La iglesia estaba perfectamente vacía.
Ni una rata, ni un insecto, ni un filamento de polvo flotando en luz que entraba por los vitreaux de escenas sagradas.
Todo lo demás era penumbra.
Mauricio fue directamente al único confesionario en cuyo interior había un cura. Sabía que allí estaría el padre Eduardo y con él quería hablar.
Se arrodilló del lado de afuera, le golpeó la ventanita, el padre Eduardo la abrió, quedó a oscuras detrás de la pequeña reja.

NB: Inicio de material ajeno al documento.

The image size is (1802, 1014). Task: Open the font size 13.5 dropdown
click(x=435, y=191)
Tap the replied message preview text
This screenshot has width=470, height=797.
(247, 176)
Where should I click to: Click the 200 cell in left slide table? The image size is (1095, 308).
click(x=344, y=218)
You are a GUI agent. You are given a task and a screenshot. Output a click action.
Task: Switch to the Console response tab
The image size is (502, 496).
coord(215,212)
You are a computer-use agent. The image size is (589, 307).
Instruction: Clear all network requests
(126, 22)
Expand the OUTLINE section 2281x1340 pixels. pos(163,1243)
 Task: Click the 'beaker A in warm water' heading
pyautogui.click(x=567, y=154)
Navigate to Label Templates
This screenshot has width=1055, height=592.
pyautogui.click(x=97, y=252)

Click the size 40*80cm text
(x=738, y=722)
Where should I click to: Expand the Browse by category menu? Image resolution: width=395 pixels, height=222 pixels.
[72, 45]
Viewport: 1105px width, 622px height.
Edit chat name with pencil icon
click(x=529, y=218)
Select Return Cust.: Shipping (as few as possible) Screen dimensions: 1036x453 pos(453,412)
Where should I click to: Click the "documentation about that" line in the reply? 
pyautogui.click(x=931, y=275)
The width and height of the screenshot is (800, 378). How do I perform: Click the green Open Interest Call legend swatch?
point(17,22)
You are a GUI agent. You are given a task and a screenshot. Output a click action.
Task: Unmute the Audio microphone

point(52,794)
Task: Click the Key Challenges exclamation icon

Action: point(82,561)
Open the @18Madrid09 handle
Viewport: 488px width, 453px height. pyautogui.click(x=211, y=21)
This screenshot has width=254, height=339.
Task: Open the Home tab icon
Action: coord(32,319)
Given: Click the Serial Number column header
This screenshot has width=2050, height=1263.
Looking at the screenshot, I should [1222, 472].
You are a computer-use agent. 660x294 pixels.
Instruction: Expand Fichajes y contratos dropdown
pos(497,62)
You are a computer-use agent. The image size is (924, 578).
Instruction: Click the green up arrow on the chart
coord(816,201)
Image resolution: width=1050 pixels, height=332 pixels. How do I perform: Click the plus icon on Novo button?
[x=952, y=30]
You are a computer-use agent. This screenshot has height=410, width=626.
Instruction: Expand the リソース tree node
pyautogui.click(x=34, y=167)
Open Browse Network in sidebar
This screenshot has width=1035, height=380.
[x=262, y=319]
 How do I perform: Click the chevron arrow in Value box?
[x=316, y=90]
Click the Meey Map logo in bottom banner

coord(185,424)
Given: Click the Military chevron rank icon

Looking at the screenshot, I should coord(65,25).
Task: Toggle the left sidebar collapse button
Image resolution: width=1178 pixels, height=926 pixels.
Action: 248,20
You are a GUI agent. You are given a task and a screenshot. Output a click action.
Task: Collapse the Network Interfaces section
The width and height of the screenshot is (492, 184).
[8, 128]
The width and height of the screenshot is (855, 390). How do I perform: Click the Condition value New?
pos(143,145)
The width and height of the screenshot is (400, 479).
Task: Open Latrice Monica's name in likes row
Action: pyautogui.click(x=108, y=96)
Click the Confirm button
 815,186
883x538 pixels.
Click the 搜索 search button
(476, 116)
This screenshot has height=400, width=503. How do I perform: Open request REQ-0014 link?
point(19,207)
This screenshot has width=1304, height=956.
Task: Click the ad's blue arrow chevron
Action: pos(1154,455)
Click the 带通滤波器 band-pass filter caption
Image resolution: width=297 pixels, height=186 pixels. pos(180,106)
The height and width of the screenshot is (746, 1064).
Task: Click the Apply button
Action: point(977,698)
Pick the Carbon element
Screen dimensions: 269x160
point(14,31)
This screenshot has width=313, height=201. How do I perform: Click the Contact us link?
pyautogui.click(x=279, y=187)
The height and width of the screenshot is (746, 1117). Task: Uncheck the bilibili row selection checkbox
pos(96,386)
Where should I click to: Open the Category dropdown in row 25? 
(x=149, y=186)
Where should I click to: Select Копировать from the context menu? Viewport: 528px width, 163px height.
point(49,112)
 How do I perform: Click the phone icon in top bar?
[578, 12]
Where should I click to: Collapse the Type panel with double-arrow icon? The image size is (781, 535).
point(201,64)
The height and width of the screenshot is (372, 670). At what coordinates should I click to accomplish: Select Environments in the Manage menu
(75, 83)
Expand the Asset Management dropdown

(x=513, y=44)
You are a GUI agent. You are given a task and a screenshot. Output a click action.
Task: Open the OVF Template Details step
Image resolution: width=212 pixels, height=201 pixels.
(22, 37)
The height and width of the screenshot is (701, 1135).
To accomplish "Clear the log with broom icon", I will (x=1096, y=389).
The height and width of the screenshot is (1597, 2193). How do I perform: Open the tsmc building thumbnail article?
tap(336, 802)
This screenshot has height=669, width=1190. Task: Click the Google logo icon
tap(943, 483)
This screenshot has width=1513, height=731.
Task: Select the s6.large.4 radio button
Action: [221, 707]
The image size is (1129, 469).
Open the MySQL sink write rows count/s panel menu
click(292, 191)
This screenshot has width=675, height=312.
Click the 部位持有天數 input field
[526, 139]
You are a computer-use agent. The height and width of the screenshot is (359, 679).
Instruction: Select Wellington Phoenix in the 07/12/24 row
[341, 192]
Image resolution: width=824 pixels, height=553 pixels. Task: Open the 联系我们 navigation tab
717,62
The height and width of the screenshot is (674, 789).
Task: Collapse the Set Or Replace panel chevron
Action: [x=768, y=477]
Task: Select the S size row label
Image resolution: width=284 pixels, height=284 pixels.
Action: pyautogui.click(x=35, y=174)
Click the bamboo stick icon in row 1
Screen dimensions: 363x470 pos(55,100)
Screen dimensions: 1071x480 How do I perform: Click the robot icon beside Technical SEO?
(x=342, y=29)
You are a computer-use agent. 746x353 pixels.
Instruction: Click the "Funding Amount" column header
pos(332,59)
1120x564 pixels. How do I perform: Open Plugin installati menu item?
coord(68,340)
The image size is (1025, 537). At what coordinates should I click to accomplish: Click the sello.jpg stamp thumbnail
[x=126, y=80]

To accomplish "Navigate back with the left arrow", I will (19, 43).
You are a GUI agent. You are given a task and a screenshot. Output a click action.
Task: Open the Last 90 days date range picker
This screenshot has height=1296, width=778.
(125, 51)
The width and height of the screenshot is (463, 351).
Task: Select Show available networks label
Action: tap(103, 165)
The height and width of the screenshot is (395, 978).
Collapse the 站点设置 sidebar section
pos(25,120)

Mauricio le habló un buen rato.
Lloró despacito.
Al fin el padre Eduardo le dijo:
— Pero, Mauricio. Mauricio, Mauricio. Estás muy angustiado. Dios no quiere verte así. ¿Qué tanta necesidad hay de salir del clóset? ¿No la pasás bien así? Quien quiera salir, que salga, que sea feliz, pero mirá la angustia que tenés. Y venís a decírmelo acá. Acá es para confesar pecados. ¿Cuál es tu pecado? Andate. Andate por ahí, no digas nada y hace lo que quieras. Sos una buena persona, Mauricio. La gente te quiere mucho. Andate, que quiero seguir leyendo. Chau.